- A vice-presidente Delcy Rodríguez anunciou que a lei de anistia para presos políticos na Venezuela “chega ao fim”, dois meses depois de promulgá-la.
- A norma, sancionada em dezenove de fevereiro, previa a libertação de centenas de pessoas presas por crimes políticos desde 1999, incluindo atos ligados às eleições de dois mil e vinte e quatro e dois mil e vinte e cinco.
- A lei obrigava tribunais de primeira instância a aprovarem os pedidos em até quinze dias, mas excluía condenados por violações de direitos humanos, crimes de guerra, homicídio, tráfico de drogas e corrupção.

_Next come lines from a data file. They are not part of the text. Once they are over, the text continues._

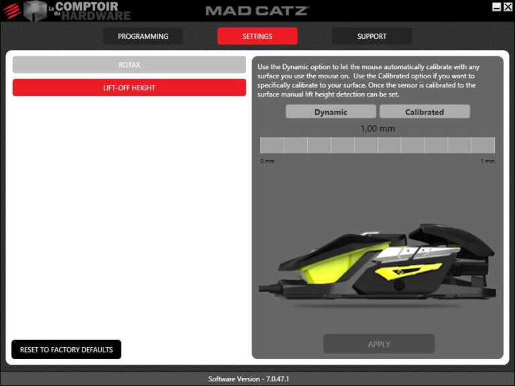The height and width of the screenshot is (386, 515).
Task: Select the Lift-Off Height section
Action: point(129,88)
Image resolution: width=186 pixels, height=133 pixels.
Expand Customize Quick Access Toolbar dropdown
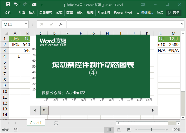(42, 4)
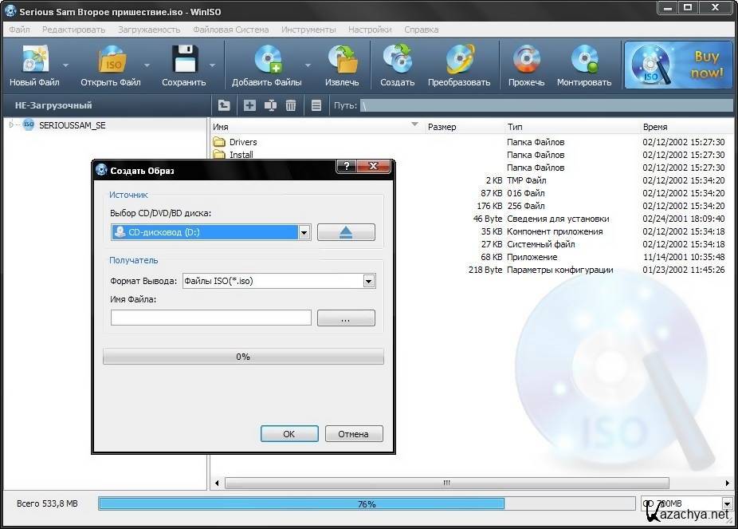
Task: Expand the Формат Вывода format combo box
Action: pos(368,281)
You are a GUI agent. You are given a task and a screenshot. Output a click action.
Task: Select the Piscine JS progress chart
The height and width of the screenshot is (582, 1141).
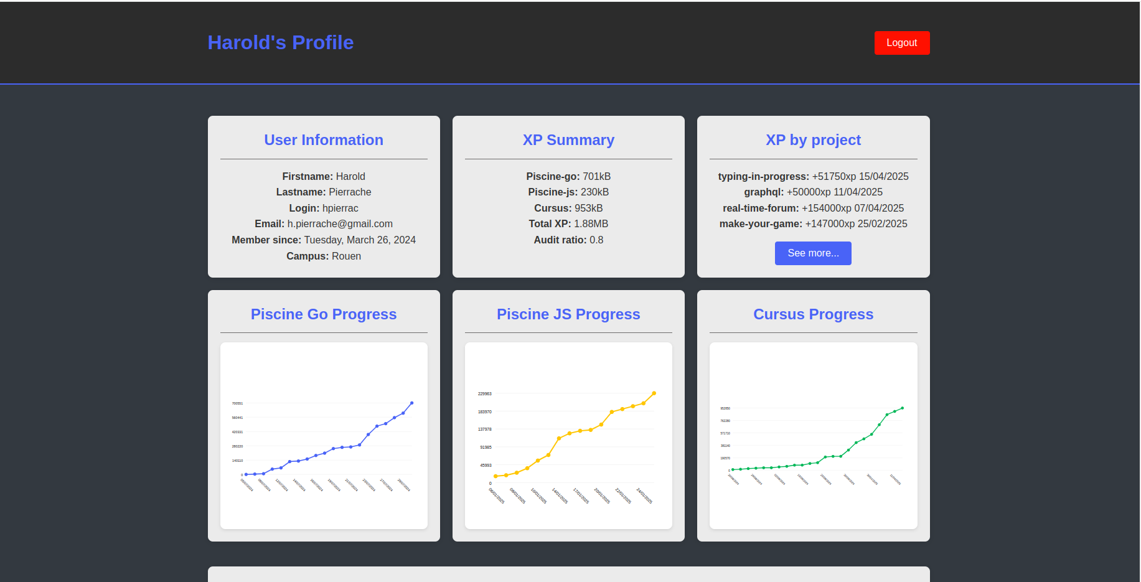point(568,436)
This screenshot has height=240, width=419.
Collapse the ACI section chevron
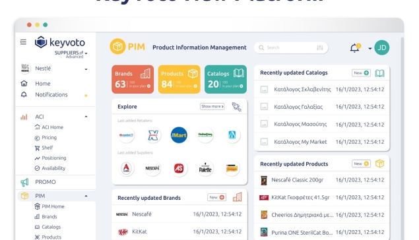(x=86, y=117)
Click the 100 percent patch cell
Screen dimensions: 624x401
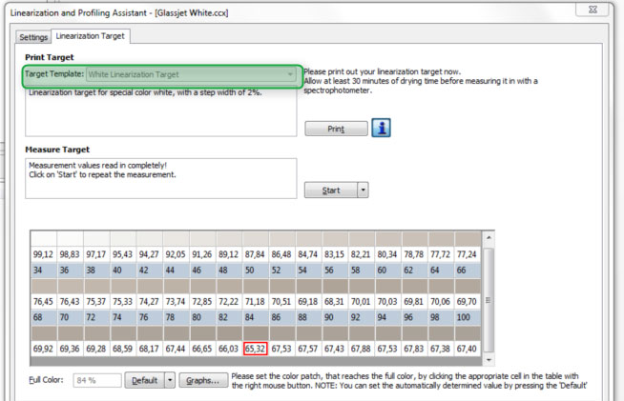click(467, 316)
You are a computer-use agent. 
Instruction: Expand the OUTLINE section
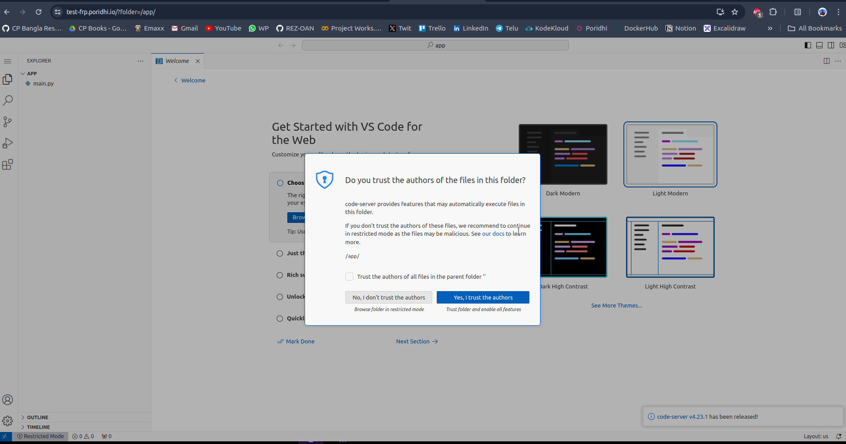(x=38, y=417)
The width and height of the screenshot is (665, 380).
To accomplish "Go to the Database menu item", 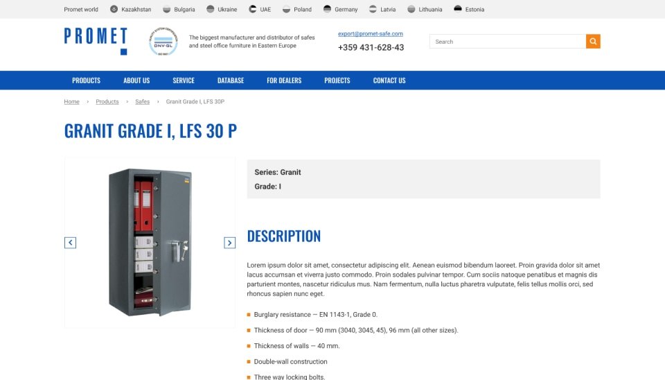I will pos(231,80).
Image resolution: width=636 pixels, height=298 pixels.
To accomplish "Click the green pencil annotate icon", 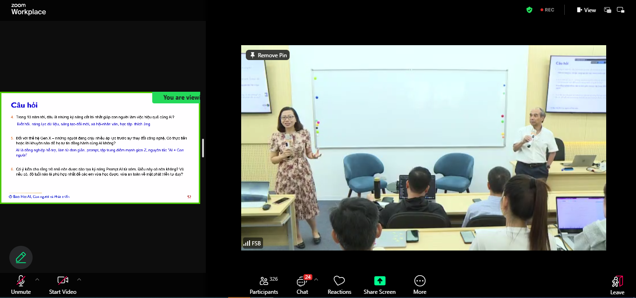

- Organizações de direitos humanos e a oposição criticaram a exclusão de crimes de guerra; casos excluídos poderiam ser atendidos por outros espaços criados no mesmo dia, como programas de Paz e Convivência Democrática e de Reforma da Justiça Penal.
- Um dia antes da revogação, o presidente da comissão responsável disse que oito mil, seiscentas e dezesseis pessoas foram libertadas desde a vigência da lei.
Delcy Rodríguez encerrou a Lei de Anistia para presos políticos na Venezuela, anunciando o fim do texto sancionado em 19 de fevereiro. A presidente interina informou que casos excluídos poderão ser atendidos por espaços como o Programa para a Paz e Convivência Democrática. A decisão foi anunciada nesta quinta-feira (23) em Caracas.
A legislação previa que tribunais de primeira instância decidissem os pedidos de anistia em até 15 dias. O perdão alcançaria crimes cometidos em períodos de conflito político desde 1999, incluindo atos ligados às eleições de 2024 e 2025. Contudo, a norma excluía crimes de direitos humanos, crimes de guerra, homicídio, tráfico de drogas e corrupção.
Organizações de direitos humanos e setores da oposição questionaram a exclusão de crimes de guerra, apontando que muitos opositores presos estavam sob denúncias semelhantes. A presidente não detalhou como serão tratados os casos excluídos, mas destacou que poderão ser encaminhados a programas governamentais criados no mesmo dia.
Desdobramentos e próximos passos
Um dia antes da revogação, o deputado Jorge Arreaza afirmou na rede X que 8.616 pessoas já haviam sido libertadas desde a vigência da lei. A medida ocorre em meio a críticas internacionais sobre o equilíbrio entre reconciliação e responsabilização.